Activity =
Transcribe exactly each line of the entries, from the opening line to the line with "This screenshot has width=1062, height=455.", with both of those lines included.

Data for review =
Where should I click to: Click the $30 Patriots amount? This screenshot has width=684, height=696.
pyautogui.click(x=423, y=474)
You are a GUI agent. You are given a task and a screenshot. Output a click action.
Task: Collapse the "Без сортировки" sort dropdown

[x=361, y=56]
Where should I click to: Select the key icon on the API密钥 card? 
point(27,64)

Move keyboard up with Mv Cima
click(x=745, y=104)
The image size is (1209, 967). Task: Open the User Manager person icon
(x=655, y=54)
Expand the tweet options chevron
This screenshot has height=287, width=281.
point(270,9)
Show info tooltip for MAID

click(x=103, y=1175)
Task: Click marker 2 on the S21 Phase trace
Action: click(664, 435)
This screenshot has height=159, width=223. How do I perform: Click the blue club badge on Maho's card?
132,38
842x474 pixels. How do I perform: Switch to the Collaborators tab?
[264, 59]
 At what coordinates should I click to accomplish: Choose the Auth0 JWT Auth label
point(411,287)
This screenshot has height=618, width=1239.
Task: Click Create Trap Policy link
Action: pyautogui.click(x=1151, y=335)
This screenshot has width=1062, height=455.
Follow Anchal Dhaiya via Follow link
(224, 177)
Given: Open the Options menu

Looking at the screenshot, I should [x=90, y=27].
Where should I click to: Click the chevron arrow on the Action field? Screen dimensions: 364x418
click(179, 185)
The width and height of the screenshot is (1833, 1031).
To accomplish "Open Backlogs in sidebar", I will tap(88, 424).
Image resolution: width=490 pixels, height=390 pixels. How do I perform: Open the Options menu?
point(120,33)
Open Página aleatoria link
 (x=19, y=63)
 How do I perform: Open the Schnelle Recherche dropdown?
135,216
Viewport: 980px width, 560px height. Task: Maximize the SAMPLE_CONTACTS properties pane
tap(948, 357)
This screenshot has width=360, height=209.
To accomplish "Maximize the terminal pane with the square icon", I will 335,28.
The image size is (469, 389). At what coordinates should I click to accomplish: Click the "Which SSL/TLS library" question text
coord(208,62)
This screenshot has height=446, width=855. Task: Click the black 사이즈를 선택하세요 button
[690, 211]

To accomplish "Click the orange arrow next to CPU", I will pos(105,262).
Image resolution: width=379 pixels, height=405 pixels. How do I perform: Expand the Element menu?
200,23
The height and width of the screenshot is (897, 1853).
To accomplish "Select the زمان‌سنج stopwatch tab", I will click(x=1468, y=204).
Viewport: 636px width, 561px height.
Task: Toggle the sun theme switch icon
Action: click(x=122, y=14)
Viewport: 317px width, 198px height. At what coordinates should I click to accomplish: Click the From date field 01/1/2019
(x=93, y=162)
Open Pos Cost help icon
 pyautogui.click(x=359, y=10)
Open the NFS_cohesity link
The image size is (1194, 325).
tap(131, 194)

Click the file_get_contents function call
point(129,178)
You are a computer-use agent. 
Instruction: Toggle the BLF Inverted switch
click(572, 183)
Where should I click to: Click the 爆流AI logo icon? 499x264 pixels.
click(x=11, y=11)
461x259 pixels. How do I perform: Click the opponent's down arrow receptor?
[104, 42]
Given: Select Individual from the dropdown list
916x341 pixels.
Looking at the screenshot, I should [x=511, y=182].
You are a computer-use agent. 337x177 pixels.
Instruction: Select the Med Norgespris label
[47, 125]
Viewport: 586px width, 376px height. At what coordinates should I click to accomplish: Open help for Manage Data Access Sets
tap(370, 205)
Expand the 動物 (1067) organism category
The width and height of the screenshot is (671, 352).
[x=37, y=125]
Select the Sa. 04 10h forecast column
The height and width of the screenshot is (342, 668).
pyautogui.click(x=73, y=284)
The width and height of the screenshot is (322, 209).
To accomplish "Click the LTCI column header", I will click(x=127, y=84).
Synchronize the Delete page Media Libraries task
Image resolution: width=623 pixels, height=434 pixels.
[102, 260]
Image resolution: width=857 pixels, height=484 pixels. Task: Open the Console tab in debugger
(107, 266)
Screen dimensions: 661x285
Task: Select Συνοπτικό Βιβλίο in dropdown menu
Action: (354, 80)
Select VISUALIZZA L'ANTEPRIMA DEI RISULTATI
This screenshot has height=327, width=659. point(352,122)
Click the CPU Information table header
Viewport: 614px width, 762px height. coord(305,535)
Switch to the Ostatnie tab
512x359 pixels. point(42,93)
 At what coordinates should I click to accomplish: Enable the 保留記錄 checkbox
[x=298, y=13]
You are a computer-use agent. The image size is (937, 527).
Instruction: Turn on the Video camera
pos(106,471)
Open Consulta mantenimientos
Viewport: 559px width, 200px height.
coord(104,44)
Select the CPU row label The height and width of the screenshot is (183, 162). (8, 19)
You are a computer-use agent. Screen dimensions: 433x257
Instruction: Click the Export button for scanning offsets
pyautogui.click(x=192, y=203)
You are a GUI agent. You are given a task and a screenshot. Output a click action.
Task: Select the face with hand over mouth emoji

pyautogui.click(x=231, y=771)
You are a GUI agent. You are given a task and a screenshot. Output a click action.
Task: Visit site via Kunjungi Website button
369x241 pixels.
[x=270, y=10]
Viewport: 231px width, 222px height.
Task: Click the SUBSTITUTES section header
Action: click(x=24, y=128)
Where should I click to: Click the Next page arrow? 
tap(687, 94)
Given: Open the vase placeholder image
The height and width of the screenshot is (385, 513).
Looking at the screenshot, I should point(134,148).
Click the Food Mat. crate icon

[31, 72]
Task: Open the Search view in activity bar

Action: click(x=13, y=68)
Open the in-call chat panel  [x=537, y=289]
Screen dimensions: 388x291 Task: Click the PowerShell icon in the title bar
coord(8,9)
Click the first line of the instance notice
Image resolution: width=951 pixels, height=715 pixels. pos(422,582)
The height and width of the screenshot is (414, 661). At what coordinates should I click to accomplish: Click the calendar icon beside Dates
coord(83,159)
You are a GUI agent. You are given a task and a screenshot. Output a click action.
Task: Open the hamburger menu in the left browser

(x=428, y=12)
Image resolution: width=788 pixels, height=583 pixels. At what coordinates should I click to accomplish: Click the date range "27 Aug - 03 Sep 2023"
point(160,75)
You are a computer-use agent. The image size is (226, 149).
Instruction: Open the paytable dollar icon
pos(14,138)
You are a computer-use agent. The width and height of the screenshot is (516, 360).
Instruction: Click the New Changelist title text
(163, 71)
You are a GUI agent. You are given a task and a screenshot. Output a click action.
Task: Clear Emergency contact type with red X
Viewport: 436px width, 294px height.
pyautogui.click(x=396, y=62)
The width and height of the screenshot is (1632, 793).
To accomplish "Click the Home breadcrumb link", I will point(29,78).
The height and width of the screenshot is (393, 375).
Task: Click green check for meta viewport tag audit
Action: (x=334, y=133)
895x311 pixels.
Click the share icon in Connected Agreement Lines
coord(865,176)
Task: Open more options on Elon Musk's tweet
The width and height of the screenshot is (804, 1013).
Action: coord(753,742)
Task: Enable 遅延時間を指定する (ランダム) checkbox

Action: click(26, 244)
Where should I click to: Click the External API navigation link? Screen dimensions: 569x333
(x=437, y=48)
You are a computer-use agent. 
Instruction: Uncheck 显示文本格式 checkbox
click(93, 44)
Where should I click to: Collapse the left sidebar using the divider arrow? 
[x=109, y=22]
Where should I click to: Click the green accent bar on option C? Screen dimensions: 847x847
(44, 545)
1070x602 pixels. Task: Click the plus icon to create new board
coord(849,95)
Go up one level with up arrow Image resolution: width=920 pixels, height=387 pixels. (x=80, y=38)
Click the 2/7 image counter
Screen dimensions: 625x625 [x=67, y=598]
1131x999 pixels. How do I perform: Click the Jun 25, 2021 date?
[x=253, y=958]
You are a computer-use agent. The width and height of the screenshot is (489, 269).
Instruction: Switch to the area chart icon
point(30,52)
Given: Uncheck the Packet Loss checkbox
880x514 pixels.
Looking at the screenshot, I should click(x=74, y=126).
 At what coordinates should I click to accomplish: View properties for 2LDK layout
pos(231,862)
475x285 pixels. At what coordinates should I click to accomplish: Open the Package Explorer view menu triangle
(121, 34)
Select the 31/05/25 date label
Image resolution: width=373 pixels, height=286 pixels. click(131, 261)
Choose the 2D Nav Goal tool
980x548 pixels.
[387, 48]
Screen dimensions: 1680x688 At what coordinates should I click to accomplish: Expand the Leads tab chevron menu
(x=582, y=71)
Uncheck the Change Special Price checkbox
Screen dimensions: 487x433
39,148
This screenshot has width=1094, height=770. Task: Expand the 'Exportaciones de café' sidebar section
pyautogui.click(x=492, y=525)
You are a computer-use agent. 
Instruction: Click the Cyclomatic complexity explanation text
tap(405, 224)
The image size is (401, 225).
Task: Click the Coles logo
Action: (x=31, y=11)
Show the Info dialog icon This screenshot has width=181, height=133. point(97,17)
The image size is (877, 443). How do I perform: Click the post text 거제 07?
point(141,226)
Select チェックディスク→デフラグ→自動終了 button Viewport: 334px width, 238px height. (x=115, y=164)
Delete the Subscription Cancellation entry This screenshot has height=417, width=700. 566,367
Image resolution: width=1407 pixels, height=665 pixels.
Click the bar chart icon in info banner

Result below =
Where should I click to: Click the $30 Patriots amount? This screenshot has width=684, height=696.
pyautogui.click(x=423, y=474)
You are a GUI agent. You are given a task and a screenshot. Output a click action.
Task: Collapse the "Без сортировки" sort dropdown

[x=361, y=56]
Where should I click to: Select the key icon on the API密钥 card? 
point(27,64)

Move keyboard up with Mv Cima
click(x=745, y=104)
The image size is (1209, 967). Task: Open the User Manager person icon
(x=655, y=54)
Expand the tweet options chevron
This screenshot has height=287, width=281.
point(270,9)
Show info tooltip for MAID

click(x=103, y=1175)
Task: Click marker 2 on the S21 Phase trace
Action: click(664, 435)
This screenshot has height=159, width=223. How do I perform: Click the blue club badge on Maho's card?
132,38
842x474 pixels. How do I perform: Switch to the Collaborators tab?
[264, 59]
 At what coordinates should I click to accomplish: Choose the Auth0 JWT Auth label
point(411,287)
This screenshot has height=618, width=1239.
Task: Click Create Trap Policy link
Action: pyautogui.click(x=1151, y=335)
This screenshot has width=1062, height=455.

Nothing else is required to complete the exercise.